Volume 81 (2017) Issue 11 Pages 1603-1610
Background:Several reports have demonstrated the importance of severely low voltage areas as arrhythmogenic substrates of ventricular tachycardia (VT). However, a comparative study of dense scar-targeted and infarcted border zone-targeted strategies has not been reported.
Methods and Results:We divided 109 consecutive patients with VT post-infarction from 6 centers into 2 groups according to the ablation strategy used: dense scar-targeted ablation (DS ablation, 48%) or border zone-targeted ablation (BZ ablation, 52%). During DS ablation, we attempted to identify VT isthmuses in the dense scar areas (≤0.6 mV) using detailed pace mapping, and linear ablation lesions were applied mainly to those areas.
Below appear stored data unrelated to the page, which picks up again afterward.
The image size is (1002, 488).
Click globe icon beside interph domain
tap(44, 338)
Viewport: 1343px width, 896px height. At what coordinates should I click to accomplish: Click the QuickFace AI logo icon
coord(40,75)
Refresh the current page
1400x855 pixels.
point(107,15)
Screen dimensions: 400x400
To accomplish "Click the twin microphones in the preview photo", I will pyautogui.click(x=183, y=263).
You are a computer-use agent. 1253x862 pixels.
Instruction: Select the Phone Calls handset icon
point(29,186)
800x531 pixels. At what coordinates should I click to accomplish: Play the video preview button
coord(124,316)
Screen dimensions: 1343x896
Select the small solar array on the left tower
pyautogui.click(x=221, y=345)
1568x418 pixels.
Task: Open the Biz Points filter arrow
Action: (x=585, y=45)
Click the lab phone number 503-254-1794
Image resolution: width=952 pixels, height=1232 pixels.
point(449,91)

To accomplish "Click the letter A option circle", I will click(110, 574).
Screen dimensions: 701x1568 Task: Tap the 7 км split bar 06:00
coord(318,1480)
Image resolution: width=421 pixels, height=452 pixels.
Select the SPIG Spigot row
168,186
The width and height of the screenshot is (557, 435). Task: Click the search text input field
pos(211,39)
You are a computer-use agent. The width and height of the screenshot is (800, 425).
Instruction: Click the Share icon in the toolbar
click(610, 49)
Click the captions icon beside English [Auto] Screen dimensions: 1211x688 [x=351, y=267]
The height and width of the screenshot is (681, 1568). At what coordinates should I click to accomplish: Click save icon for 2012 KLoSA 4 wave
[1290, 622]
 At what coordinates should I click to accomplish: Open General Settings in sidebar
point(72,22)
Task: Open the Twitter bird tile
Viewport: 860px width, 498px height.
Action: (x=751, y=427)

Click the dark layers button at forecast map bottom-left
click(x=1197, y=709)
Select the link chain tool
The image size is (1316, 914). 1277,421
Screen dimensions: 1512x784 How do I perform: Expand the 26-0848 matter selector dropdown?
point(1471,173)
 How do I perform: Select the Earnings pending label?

During BZ ablation, linear ablation of standard low voltage areas (0.5–1.5 mV) was performed along with good pace map sites of the clinical VT. Acute success was defined as complete success (no VTs inducible) or partial success (clinical VT was noninducible). The acute complete success rate was significantly higher for DS ablation than for BZ ablation (62% vs. 42%, P=0.043). During a median follow-up of 37 months, the VT-free survival rate was significantly higher for DS ablation than for BZ ablation (80% vs. 58% at 48 months; log-rank P=0.038).
Conclusions:DS ablation may be a more effective therapy for post-infarction VT than BZ ablation in terms of the acute complete success rate and long-term follow-up.